- 5 years ago
- Wedding: April 2015
Hi, guys! I found this forum literally yesterday and it’s been such a lifesaver. I thought I was the only lady on earth to be impatient about getting engaged.
My SO and I have been together for a little over 3.5 years. We met at a minor league hockey game. He took a while to ask me out, but saying yes to him at that time was the best decision I’ve ever made. We had a really rough first year where we fought all of the time (we had a lot of communication problems), but honestly…the last 2 or so years has been really calm. We rarely fight and we never go to bed angry. I think we got everything out of our systems for the next decade in one year, LOL.
We both come from single parent families, and family is very important for both of us. My family is definitely the more traditional of the two, and I have been asked many times when I was going to get married. I always say, “Well, that’s not my decision, is it?” I have been very, very patient up until the beginning of this year. I think it was a mix of being together for almost 3 years and not having much to show for it (I hope that doesn’t sound bad! I know some people wait longer) and EVERYONE getting engaged this year. A lot of those couples got together after us and got engaged – obviously – before us. That really messed me up. I started to wonder WTF was wrong with me!
I have tried to keep shut about it, but I admit that I have broken down a couple of times in front of him. I feel so guilty about it, but he said just last night, “You are not one to bottle things up.” I have told him my personal reasons for needing this in my life before the 5 year mark. He understands and agrees that he would not want to date me for that long without a ring. I really try to trust him and trust the process, but then someone else gets engaged and it feels like the big green monster inside of me comes out swinging. I want to be happy for them, but I end up feeling like poop.
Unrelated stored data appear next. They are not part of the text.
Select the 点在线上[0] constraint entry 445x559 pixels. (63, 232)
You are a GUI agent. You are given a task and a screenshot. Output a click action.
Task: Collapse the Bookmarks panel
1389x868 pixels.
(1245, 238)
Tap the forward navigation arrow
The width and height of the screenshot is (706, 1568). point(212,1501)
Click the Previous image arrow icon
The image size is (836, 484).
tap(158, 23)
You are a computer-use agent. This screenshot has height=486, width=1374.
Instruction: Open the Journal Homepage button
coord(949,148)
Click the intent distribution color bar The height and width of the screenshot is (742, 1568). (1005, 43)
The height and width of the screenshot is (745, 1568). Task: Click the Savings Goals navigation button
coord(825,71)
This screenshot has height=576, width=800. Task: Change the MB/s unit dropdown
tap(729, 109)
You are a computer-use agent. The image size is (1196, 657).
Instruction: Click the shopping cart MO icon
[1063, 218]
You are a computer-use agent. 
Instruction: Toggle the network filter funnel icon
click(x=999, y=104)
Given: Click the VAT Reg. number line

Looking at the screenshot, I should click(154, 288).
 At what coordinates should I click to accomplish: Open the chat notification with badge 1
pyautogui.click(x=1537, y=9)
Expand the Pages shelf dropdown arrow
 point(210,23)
I was shopping for something for his mother and he got a phone call from her. He took it and blah blah until he said, “Yeah, I have to go pick something up from Home Depot to build that thing I spoke to you about over Thanksgiving.” He NEVER says things like that. If it was just tile or a toilet, he would have said it and kept it moving. When he hung up, I asked him what that was about. He got cryptic. After much nagging (I don’t like secrets), he said it was about me…not a Christmas gift…it was for my benefit…and to please not ask about it again. I dropped it. Last week, he took me ring shopping (mostly because I suggested it but he had to push me inside the stores!) Last night, I had a moment and asked him how he felt about his life and he said he was happy and that the puzzle pieces were starting to fit. He said before that he has a plan and to trust him, but he is always so slow to make his choices. I’m getting antsy and this whole thing is starting to affect my moods. Any advice, bees? Please?
Thanks for reading. I was trying to get it all in.